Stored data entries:
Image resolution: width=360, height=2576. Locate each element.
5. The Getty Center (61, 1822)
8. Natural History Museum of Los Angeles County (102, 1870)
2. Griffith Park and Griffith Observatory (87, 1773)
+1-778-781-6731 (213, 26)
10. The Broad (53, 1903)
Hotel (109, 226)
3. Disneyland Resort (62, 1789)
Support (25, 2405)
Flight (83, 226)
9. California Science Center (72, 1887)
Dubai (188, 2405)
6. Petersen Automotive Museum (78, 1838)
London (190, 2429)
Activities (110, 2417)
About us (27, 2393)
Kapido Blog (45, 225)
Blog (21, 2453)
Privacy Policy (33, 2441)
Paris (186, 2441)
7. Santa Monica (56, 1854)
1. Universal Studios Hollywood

EXERCISE PROMPT |
Pull from the data each line where the string "Museum" turns up.

COMPLETED TASK |
8. Natural History Museum of Los Angeles County (102, 1870)
6. Petersen Automotive Museum (78, 1838)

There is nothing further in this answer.